Bloomberght
Bloomberg HT Görüş Cüneyt Başaran Syriza seçimleri kazandı ama piyasanın güvenini kazanabilecek mi?

Syriza seçimleri kazandı ama piyasanın güvenini kazanabilecek mi?

Giriş: 26 Ocak 2015, Pazartesi 12:21
Güncelleme: 26 Ocak 2015, Pazartesi 12:47

Yunanistan’da seçimler yapıldı ve aşırı sol parti Syriza beklenenin de üzerinde %36'lık bir oyla zaferini ilan etti. İktidardaki Samaras’ın Yeni Demokrasi Partisi ise %27 seviyesinde kalmış gözüküyor. Seçimlerin hemen ardından Tsipras yaptığı açıklamada Independent Greeks partisi ile koalisyon kuracaklarını açıkladı. Böylece Tsipras'ın başbakanlığının yolu açılmış oldu.

Syriza seçimleri kazandı ama gözler ekonomide.

2010’da başlayan kriz ve bugüne kadar yaşananlar, hiç kuşku yok ki Yunan seçmeninin tercihlerini değiştirmiş.

” Artık kemer sıkmak yok” ya da ” Troika evine dönsün, onların parasına artık ihtiyacımız yok” diyen Syriza, seçmeni ikna etmiş. Ama piyasaları ikna edebilecek mi? Zor!

Samaras aslında ekonomide fena işler yapmadı.

Seçimlerin kaybedenlerinden biri hiç kuşkusuz Samaras'ın Yeni Demokrasi Partisi, ancak bu sonuca gelmeden önce, gelin nasıl bir ülke Yunansitan, birlikte hatırlayalım.

Borç/GSMH’si %170 olan bir ülke. IMF+AB’den toplam 240 milyar euro borç almış bir ülke. Toplam borç stoğu 320 milyar euro olan bir ülke; Yunanistan.

2010'da yapılan anlaşmalar sonrasında ise ekonomide önemli hamleler yapıldı.

En önemlisi ekonomi artık küçülmüyor, büyüyor. 6 yıllık kriz, 2 kurtarma paketinin ardından 2014 üçüncü çeyrekte %0.7 ile Avrupa’nın en hızlı büyüyen ülkesi oldu. Tabi belirtmekte fayda var, kriz öncesine göre GSMH hala %27 küçülmüş vaziyette.
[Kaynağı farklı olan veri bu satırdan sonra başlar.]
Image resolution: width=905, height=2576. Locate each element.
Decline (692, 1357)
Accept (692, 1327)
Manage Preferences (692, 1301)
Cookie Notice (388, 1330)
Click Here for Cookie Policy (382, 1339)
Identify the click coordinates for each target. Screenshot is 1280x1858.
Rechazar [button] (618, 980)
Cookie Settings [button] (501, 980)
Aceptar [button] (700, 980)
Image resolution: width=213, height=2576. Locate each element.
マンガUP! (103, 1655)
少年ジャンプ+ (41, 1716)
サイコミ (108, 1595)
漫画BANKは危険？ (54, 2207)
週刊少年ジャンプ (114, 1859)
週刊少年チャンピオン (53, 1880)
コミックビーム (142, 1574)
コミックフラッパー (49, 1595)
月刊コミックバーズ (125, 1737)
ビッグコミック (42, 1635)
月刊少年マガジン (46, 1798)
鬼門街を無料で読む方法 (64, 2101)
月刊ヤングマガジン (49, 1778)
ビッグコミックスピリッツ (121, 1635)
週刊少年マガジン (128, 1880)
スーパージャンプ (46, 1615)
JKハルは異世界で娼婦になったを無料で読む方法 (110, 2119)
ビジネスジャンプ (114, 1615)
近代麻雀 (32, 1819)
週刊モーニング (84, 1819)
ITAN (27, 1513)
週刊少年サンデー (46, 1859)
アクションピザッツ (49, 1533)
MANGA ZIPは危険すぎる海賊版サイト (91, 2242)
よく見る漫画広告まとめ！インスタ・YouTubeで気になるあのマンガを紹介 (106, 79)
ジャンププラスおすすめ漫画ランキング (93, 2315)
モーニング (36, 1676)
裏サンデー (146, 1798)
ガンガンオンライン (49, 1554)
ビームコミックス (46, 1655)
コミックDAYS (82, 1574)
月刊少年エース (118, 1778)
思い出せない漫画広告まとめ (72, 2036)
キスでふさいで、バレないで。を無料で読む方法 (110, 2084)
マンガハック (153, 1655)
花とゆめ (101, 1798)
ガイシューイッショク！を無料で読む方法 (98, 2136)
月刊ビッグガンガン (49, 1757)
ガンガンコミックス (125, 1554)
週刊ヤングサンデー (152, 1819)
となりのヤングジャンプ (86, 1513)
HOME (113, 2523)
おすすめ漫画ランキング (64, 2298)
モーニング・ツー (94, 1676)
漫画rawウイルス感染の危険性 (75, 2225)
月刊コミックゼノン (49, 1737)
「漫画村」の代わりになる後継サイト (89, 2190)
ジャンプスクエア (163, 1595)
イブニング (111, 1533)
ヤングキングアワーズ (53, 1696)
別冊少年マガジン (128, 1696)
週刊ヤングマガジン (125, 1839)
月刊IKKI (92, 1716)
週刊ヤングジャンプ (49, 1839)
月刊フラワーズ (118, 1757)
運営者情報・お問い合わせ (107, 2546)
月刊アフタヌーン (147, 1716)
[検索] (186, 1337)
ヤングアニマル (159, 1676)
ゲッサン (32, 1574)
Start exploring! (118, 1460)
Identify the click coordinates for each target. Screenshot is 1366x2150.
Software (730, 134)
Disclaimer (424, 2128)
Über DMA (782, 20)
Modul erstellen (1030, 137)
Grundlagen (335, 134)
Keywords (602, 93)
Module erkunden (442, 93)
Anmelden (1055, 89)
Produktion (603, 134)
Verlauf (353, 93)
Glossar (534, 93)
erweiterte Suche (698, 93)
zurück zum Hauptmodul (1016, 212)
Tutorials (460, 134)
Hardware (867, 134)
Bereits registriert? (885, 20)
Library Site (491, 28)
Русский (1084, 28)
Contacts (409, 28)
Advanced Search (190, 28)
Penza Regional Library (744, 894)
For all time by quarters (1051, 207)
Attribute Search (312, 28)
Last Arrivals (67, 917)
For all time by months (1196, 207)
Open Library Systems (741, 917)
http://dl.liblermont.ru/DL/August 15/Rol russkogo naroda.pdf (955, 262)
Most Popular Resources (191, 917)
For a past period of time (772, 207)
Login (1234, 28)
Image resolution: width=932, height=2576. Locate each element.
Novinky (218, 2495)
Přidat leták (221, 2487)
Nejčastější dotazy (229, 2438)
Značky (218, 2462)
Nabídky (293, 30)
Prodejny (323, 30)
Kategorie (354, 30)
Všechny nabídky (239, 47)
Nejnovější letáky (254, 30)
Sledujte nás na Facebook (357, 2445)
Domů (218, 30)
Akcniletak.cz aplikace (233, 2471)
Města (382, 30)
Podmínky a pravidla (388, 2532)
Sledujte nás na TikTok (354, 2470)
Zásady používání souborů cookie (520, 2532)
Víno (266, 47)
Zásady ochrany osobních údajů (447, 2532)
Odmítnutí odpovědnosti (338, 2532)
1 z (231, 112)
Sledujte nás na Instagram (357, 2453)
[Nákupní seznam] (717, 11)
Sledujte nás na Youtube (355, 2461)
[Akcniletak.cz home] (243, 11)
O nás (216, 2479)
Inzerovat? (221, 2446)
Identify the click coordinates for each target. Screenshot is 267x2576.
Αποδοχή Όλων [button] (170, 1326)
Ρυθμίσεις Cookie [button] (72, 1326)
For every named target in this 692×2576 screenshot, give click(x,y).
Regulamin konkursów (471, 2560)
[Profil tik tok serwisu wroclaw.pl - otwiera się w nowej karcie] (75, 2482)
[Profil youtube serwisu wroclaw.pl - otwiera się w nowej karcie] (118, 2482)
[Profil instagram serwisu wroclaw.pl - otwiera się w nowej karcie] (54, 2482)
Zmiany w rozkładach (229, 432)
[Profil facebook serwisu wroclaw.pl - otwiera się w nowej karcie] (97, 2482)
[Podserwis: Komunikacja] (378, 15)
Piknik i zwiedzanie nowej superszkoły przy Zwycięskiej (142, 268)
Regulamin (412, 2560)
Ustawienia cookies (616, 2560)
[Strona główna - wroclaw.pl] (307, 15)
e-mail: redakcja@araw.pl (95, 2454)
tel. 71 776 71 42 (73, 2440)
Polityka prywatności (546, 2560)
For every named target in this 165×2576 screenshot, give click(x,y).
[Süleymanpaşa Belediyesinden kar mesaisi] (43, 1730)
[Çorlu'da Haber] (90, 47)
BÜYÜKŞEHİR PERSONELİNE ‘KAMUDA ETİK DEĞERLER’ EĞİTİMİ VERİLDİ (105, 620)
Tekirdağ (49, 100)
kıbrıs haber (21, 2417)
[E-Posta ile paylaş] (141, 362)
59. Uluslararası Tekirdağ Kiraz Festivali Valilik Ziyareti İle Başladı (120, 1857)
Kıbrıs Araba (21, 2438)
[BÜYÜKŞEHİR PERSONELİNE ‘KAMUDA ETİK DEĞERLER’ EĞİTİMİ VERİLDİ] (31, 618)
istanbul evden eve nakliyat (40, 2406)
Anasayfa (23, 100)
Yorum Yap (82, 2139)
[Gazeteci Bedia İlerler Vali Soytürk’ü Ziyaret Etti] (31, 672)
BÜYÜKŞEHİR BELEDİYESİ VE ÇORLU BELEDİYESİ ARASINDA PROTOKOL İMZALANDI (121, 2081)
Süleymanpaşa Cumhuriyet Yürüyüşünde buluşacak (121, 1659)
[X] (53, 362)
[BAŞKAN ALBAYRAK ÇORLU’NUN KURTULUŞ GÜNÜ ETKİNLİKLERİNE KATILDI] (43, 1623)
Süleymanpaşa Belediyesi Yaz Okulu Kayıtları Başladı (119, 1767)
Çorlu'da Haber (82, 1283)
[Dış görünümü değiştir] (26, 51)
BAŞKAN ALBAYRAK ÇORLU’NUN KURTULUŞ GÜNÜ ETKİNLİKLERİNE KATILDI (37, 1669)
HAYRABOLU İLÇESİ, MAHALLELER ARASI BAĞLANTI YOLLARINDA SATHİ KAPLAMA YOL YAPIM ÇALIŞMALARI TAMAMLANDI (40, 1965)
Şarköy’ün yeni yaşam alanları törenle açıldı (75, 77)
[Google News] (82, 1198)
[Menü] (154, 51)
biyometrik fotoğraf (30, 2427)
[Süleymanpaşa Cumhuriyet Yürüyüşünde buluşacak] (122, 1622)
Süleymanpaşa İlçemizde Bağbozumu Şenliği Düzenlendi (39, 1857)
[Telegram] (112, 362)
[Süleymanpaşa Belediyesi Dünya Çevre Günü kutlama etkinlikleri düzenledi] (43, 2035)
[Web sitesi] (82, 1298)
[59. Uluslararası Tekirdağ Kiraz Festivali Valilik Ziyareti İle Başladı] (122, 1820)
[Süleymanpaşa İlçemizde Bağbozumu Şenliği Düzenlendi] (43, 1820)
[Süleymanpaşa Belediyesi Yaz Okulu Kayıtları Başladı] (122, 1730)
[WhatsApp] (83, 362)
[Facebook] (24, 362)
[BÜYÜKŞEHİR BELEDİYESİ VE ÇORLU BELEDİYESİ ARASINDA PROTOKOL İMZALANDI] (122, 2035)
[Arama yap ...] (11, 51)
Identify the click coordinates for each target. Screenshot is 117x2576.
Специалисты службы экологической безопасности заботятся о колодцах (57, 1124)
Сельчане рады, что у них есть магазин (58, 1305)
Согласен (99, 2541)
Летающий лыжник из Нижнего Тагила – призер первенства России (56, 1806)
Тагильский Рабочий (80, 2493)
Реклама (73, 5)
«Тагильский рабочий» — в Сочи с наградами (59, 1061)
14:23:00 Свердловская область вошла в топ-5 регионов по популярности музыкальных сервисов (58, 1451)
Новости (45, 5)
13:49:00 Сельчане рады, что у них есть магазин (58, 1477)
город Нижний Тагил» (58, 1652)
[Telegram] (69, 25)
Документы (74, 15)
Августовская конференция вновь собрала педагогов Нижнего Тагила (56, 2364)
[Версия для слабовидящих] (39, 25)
Diğer gelişme; alınan önlemler, artırılan vergiler sonrası Yunanistan artık küçük de olsa faiz dışı fazla veriyor. Yani faiz ödemeleri hariç toplanan vergiler giderleri karşılıyor. Ancak Troika’ya göre bu yeterli değil. Borç/GSMH’nin %120’lere düşmesi için faiz dışı fazlanın %4.5’lere çıkıp orada kalması lazım.

Diğer konu borç stoğu ve fonlama maliyeti. Yunanistan’ın AB’den aldığı iki türlü fonlama var. İlki direkt üye ülkelerden ikili anlaşmalarla. Burada yapılan düzenlemeler ile borcun vadesi 2041’e kadar yayıldı. Maliyeti ise Euribor+300/400 baz puandan sadece +50 baz puana kadar indirildi.

Yunanistan’a AB’den giden ikinci tür para ise EFSF fonundan. Burada da vade 30 yıla yayılmış durumda. Yunanistan ilk 10 sene hiç borç ödemiyor ve faiz EFSF’nin borçlanma maliyetinin sadece 100 baz puan üstü.

Kısaca Yunanistan’ın 240 milyar euroluk şikayete konu olan borcunun maliyeti ortalama %4’ler seviyesinde ve yine ortalama vadesi 16 yıl.

Bu açıdan bakıldığında Yunanistan’ın borç ödeme durumunun İspanya ve İtalya’dan çok farklı olmadığı ve borç/GSMH‘nin %170’lerde olmasının çok sorun yaratmadığı görülüyor.

Peki bu durumda Yunanistan neden şikayetçi?

Yunan halkı eskisi gibi olsun istiyor. Avrupa ortalamasının 2 katı üzerinde memur maaşı olsun, özelleştirme olmasın istiyor. Haklı olarak %28 işsizliğe isyan ediyor ama daha fazla kemer sıkmak istemiyor.

Maalesef bu da çok kolay gözükmüyor.

İngilizlerin dediği gibi; ” You can’t have the cake and eat it too.”